Exact repetition of the data below is required.

------------------------------------------------------------------------

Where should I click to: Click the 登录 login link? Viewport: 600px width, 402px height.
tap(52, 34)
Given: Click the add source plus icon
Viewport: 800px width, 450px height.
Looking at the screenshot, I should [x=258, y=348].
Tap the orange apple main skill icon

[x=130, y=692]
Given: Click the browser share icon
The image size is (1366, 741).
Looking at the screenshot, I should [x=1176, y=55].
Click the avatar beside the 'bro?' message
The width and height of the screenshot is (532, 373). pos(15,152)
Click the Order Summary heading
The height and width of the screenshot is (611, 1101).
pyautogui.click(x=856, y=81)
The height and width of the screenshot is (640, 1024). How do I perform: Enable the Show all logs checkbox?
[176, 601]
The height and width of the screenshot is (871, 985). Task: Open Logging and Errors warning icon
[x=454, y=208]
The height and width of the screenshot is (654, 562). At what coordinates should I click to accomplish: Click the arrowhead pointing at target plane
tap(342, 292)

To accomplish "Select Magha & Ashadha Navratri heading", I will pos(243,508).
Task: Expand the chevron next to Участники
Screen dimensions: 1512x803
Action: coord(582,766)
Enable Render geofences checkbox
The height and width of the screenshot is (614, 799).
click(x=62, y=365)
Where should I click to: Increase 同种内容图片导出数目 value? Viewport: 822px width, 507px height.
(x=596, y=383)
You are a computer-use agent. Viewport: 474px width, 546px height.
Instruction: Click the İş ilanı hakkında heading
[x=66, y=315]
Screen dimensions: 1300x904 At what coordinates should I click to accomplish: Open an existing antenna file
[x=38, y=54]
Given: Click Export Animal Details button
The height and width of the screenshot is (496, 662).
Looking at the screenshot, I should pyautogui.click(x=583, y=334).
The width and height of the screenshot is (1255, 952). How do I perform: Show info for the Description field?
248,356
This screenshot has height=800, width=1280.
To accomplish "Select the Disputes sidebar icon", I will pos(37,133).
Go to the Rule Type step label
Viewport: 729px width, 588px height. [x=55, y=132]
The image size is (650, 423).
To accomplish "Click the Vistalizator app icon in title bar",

------------------------------------------------------------------------

Answer for this exercise:
Where should I click to: Click the 登录 login link? Viewport: 600px width, 402px height.
tap(52, 34)
Given: Click the add source plus icon
Viewport: 800px width, 450px height.
Looking at the screenshot, I should [x=258, y=348].
Tap the orange apple main skill icon

[x=130, y=692]
Given: Click the browser share icon
The image size is (1366, 741).
Looking at the screenshot, I should [x=1176, y=55].
Click the avatar beside the 'bro?' message
The width and height of the screenshot is (532, 373). pos(15,152)
Click the Order Summary heading
The height and width of the screenshot is (611, 1101).
pyautogui.click(x=856, y=81)
The height and width of the screenshot is (640, 1024). How do I perform: Enable the Show all logs checkbox?
[176, 601]
The height and width of the screenshot is (871, 985). Task: Open Logging and Errors warning icon
[x=454, y=208]
The height and width of the screenshot is (654, 562). At what coordinates should I click to accomplish: Click the arrowhead pointing at target plane
tap(342, 292)

To accomplish "Select Magha & Ashadha Navratri heading", I will pos(243,508).
Task: Expand the chevron next to Участники
Screen dimensions: 1512x803
Action: coord(582,766)
Enable Render geofences checkbox
The height and width of the screenshot is (614, 799).
click(x=62, y=365)
Where should I click to: Increase 同种内容图片导出数目 value? Viewport: 822px width, 507px height.
(x=596, y=383)
You are a computer-use agent. Viewport: 474px width, 546px height.
Instruction: Click the İş ilanı hakkında heading
[x=66, y=315]
Screen dimensions: 1300x904 At what coordinates should I click to accomplish: Open an existing antenna file
[x=38, y=54]
Given: Click Export Animal Details button
The height and width of the screenshot is (496, 662).
Looking at the screenshot, I should pyautogui.click(x=583, y=334).
The width and height of the screenshot is (1255, 952). How do I perform: Show info for the Description field?
248,356
This screenshot has height=800, width=1280.
To accomplish "Select the Disputes sidebar icon", I will pos(37,133).
Go to the Rule Type step label
Viewport: 729px width, 588px height. [x=55, y=132]
The image size is (650, 423).
To accomplish "Click the Vistalizator app icon in title bar",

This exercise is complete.